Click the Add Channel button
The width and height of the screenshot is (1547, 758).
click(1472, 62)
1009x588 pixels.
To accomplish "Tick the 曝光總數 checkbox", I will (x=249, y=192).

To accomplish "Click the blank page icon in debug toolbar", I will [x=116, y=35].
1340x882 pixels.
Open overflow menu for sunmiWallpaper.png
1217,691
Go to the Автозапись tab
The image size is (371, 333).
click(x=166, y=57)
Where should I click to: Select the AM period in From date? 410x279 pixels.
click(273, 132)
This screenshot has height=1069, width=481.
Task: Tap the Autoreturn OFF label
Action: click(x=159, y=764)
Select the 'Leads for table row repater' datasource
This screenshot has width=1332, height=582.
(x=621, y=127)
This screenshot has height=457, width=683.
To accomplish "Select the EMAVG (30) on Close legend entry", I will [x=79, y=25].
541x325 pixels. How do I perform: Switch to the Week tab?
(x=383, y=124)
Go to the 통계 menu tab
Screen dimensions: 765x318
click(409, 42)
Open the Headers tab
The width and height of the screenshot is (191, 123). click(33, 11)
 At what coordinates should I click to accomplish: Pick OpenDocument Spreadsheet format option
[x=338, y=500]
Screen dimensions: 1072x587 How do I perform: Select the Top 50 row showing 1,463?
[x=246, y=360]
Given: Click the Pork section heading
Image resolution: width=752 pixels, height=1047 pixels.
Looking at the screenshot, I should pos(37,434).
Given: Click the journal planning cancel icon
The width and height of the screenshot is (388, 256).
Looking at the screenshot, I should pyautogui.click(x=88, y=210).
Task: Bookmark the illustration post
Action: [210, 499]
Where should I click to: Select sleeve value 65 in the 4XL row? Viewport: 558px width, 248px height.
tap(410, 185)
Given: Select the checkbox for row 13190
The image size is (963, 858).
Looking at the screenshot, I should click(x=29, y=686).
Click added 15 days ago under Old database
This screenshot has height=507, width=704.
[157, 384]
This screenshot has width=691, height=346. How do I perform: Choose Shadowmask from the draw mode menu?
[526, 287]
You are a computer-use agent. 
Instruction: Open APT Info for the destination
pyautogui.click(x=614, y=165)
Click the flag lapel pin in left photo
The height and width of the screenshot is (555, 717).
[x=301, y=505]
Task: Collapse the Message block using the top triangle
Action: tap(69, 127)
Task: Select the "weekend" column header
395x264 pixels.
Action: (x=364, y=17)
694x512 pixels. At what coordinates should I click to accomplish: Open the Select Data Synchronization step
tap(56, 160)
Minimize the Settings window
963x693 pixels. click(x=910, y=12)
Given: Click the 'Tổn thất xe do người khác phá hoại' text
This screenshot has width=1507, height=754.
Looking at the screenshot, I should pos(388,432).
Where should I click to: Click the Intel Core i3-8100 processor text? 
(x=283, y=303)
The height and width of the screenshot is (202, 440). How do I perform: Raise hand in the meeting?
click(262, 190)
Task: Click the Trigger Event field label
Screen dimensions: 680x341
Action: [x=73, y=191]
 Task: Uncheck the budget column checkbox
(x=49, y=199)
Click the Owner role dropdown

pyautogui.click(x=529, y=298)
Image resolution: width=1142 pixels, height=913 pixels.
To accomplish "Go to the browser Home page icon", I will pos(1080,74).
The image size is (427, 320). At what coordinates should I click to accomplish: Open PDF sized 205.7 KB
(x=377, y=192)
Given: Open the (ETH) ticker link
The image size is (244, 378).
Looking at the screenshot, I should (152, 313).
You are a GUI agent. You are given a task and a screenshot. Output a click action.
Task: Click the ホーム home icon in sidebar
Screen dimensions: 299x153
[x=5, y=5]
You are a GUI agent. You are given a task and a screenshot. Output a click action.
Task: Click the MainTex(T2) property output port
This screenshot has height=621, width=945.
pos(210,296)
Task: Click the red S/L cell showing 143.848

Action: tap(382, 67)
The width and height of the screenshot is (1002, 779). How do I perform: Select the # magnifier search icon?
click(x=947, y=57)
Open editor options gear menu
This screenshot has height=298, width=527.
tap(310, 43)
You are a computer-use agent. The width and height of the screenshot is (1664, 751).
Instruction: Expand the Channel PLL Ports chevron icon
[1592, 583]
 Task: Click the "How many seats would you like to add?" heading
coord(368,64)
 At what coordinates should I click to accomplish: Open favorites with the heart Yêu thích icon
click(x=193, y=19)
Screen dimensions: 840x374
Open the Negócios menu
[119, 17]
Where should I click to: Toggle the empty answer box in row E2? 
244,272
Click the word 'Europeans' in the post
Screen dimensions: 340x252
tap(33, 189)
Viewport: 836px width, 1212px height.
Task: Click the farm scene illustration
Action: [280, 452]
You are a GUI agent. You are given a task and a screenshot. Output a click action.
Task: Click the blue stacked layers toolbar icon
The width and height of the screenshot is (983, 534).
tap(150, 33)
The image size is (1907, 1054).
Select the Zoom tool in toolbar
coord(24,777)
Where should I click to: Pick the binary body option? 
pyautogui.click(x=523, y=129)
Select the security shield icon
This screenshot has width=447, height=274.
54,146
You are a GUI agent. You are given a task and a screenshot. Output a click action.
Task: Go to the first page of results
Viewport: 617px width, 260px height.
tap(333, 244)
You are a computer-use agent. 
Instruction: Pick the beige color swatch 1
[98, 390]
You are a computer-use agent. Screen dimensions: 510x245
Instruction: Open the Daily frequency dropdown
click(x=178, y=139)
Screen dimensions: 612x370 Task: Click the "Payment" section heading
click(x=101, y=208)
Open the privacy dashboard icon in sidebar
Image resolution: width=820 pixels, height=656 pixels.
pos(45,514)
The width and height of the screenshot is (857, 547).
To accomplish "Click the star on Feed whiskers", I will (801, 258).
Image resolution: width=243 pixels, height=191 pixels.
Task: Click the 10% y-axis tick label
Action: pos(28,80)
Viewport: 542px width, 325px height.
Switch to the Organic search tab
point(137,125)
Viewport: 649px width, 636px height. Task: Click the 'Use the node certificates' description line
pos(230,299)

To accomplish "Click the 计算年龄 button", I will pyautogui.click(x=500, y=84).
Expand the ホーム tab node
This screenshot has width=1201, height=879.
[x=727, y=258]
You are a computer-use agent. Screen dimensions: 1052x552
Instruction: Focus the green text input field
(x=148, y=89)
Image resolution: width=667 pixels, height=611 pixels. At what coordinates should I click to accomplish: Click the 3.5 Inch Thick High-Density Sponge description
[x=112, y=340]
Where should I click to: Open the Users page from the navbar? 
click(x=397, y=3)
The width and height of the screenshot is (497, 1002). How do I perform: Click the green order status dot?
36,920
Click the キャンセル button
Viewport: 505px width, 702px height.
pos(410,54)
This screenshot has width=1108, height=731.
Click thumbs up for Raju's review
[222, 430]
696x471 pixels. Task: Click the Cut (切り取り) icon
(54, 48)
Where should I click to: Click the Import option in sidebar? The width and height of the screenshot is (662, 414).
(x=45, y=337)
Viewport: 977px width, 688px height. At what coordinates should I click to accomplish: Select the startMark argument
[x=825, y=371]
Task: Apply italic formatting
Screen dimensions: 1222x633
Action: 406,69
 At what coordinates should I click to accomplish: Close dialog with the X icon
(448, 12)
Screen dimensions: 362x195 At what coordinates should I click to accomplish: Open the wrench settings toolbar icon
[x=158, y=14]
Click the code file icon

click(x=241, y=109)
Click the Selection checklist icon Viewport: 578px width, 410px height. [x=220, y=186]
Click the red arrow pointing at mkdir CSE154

Task requirements:
What are the lines, exactly as written above, from the line with "This screenshot has height=507, width=704." to the line with "Given: Click the 'Tổn", both included? Output only those.

Solution to the exercise:
This screenshot has height=507, width=704.
[157, 384]
This screenshot has width=691, height=346. How do I perform: Choose Shadowmask from the draw mode menu?
[526, 287]
You are a computer-use agent. 
Instruction: Open APT Info for the destination
pyautogui.click(x=614, y=165)
Click the flag lapel pin in left photo
The height and width of the screenshot is (555, 717).
[x=301, y=505]
Task: Collapse the Message block using the top triangle
Action: tap(69, 127)
Task: Select the "weekend" column header
395x264 pixels.
Action: (x=364, y=17)
694x512 pixels. At what coordinates should I click to accomplish: Open the Select Data Synchronization step
tap(56, 160)
Minimize the Settings window
963x693 pixels. click(x=910, y=12)
Given: Click the 'Tổn thất xe do người khác phá hoại' text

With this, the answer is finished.